BIDLACK | Kudos to Colorado’s ‘red flag’ law; Congress should follow suit

Like most of you gentle readers, I know where I was 20 years ago, when I first heard the news of a school shooting at Columbine. I was in my office at the Air Force Academy, but the evening before, when presumably the two shooters (whose names I shall not repeat) were in their final stages of prepping for horror, I was at Coors Field with the rest of the Political Science Department, out for our annual ball game.
I couldn’t help but ponder that while my colleagues and I were enjoying a Rockies win, only a few blocks away Hell was being planned.
Many Coloradans, I suspect, have particular memories and feelings associated with Columbine. As the first mass shooting in a school, at least in many years, Columbine shocked the nation. But for those of us here in our home of Colorado, it was especially painful. These were our neighbors, and we ached for their lost futures. And, many of us thought, something needs to be done. Something, please!
In the years since, our news has all-too-often been dominated by school shootings. When I was an Air Force cop, I often patrolled around the three public schools that were on the Academy’s grounds. I knew that my presence was likely both reassuring and troubling to some.
When I go to a school to officiate a basketball or a football game, I am escorted past locked doors and metal detectors, past students who likely had an active shooter drill in their school schedules. But something more needs to be done, and I’m proud of Colorado trying to be a leader in this area, specifically the recent Red Flag bill that was signed into law. I’m not going to re-argue the now-law, and I understand that good people can disagree on this issue, but the recent news story of the troubled young woman from Florida, seemingly intent on harming students somewhere, demonstrates both the potential and the weaknesses of this new law.
If the media has it mostly correct, the young woman was obsessed with the Columbine shooting. She is alleged to have travelled from Florida, to have purchased a shotgun and ammo, and then, presumably, to be planning another horrific shooting. We’ll never fully know, because that deeply troubled young person took her own life with her new gun.
Her social media postings paint a picture of an angry and dangerous person, with an obsession regarding Columbine and death. And her case shows the possible strengths of this new law as well as its limitations. If such a law was national, and a national database was kept (as we do for cars.
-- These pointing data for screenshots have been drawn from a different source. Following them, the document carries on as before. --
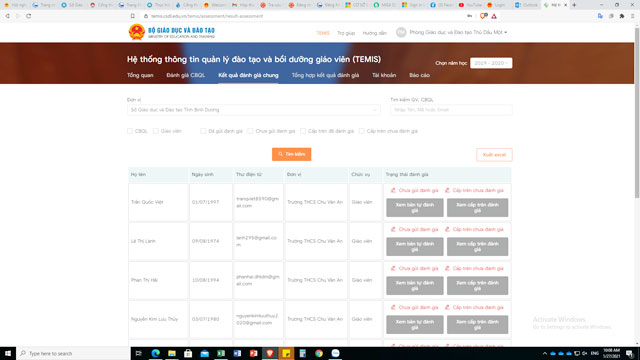Expand the Đơn vị dropdown selector
Viewport: 640px width, 360px height.
tap(253, 110)
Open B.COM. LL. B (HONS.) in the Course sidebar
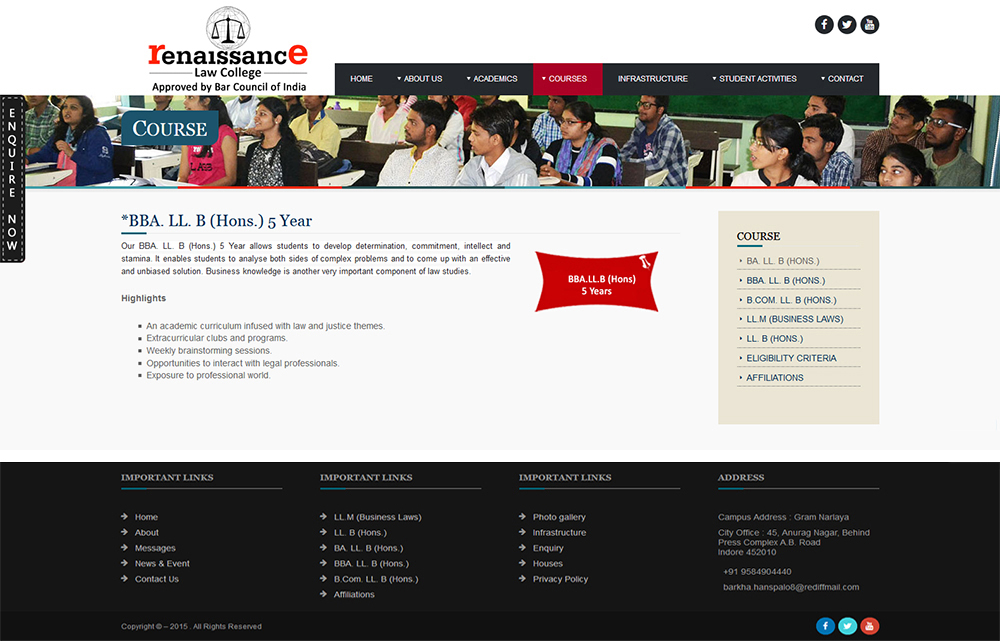1000x641 pixels. point(791,300)
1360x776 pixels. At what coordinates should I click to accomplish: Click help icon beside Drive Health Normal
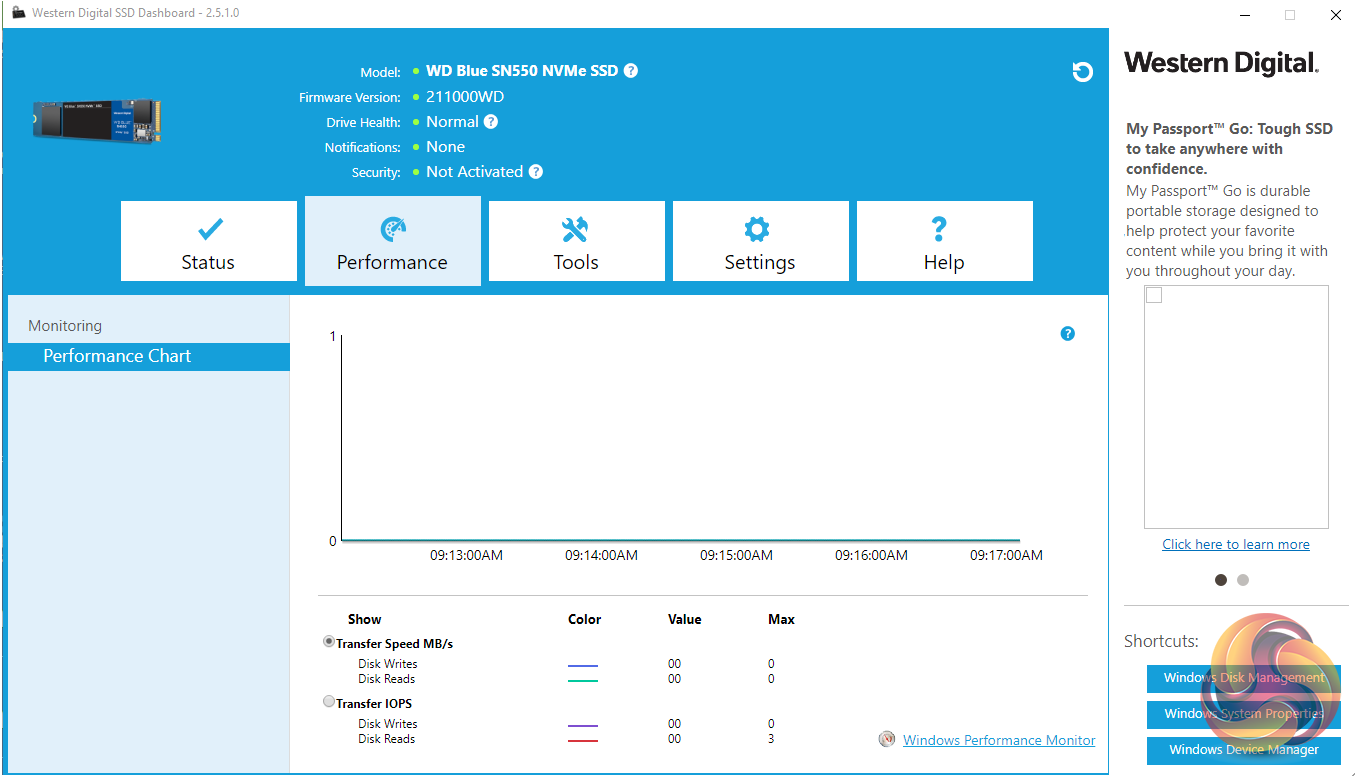(491, 122)
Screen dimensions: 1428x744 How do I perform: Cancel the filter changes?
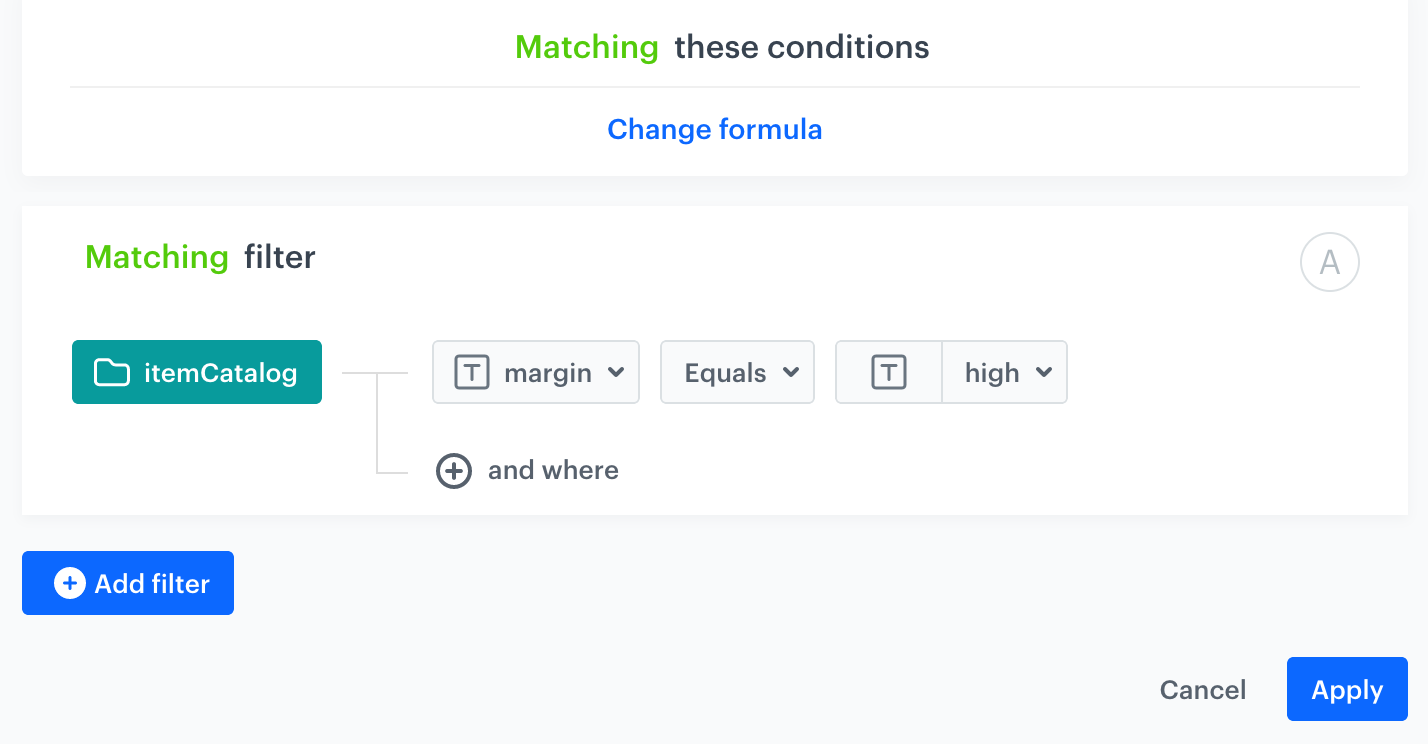[x=1202, y=689]
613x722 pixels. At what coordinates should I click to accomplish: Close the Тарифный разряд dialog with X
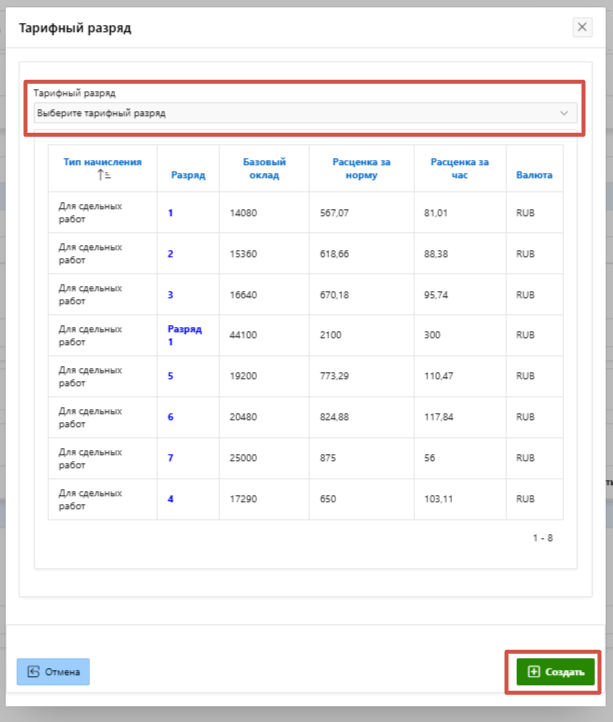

I could “run a plate” on any car I pulled over), it is not unreasonable that her erratic behavior and postings might have gotten the attention of her family or of local authorities, who might have placed the temporary block in place to keep her from buying a gun.
As it happened, she got her gun easily, as was the case with each of the several guns I’ve purchased. I just had to hang around the gun store for about 30 minutes while they ran a very basic background check, and then handed me my weapon. The Colorado gun store did nothing wrong, in my view, given that they had no information about the young woman, nor did she act in any way that might give them pause about selling to her.
But had this law been in effect, and had she been a Coloradan, her family (and my heart goes out to them) might have picked up the phone and just might have prevented the gun sale and the subsequent tragic outcome. And her death is a tragedy, but I know many of us can’t help but think how much worse it could have been if she had made it to a school with her shotgun.
In Florida, where they have such a law, in the first 4 months of the new law, state officials had taken guns from 450 individuals purported to be an immediate danger to themselves and others, in a state with a population of over 21 million. Not exactly “they are coming for our guns!” kinds of numbers, and I suspect there were lives saved in those 450 cases. A Duke University study estimated that one suicide was prevented for roughly every 10 temporary gun removals or refusals. With the veteran suicide rate hovering around 20 per day, I find this issue intensely personal.
But, until we have a national law, the weak point of any Red Flag law will be the state border. If conservative Indiana and liberal California can both have Red Flag laws, perhaps we could get beyond politics on this one, and actually, well, do something? I doubt it, but fingers crossed.
Hal Bidlack is a retired professor of political science and a retired Air Force lieutenant colonel who taught more than 17 years at the U.S. Air Force Academy in Colorado Springs.